MATERIAL FOR THIS EXERCISE:

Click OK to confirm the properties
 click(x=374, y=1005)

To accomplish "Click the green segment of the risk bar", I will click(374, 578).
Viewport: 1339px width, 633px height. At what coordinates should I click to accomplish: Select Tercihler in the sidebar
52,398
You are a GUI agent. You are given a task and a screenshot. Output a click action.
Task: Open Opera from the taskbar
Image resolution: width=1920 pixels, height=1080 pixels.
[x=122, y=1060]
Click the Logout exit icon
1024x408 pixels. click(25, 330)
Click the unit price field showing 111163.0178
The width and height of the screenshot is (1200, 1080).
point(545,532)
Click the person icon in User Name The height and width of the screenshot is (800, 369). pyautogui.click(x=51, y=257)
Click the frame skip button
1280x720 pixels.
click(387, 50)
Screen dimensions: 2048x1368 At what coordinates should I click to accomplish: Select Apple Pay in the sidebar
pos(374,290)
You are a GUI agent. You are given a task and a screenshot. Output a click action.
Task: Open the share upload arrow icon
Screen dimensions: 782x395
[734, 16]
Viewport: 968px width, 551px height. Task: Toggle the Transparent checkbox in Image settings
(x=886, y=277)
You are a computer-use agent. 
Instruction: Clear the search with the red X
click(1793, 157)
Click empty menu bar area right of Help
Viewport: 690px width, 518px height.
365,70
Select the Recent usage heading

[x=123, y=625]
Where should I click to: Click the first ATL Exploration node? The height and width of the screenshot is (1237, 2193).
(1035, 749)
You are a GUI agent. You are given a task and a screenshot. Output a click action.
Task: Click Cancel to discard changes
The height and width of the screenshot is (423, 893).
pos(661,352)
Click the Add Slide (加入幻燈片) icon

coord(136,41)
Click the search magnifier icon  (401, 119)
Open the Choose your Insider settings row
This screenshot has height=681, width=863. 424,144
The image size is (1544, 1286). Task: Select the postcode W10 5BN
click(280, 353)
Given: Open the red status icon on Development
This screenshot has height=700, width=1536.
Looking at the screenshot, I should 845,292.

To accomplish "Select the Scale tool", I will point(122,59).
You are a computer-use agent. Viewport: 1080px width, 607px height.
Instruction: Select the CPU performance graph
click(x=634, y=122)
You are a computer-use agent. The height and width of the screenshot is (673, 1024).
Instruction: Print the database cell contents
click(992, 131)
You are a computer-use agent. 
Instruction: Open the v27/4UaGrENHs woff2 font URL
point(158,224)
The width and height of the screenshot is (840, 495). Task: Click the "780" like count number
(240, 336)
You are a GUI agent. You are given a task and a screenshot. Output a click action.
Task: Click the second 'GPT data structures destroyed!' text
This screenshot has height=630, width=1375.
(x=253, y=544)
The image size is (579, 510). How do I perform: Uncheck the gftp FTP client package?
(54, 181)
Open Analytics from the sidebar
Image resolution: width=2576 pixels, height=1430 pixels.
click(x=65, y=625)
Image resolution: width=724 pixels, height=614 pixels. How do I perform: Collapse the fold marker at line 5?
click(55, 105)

YOUR GOAL: Copy every line of the material above that contains the string "point". Case counts.

RESPONSE TO THIS EXERCISE:
point(545,532)
To accomplish "Select the Scale tool", I will point(122,59).
point(158,224)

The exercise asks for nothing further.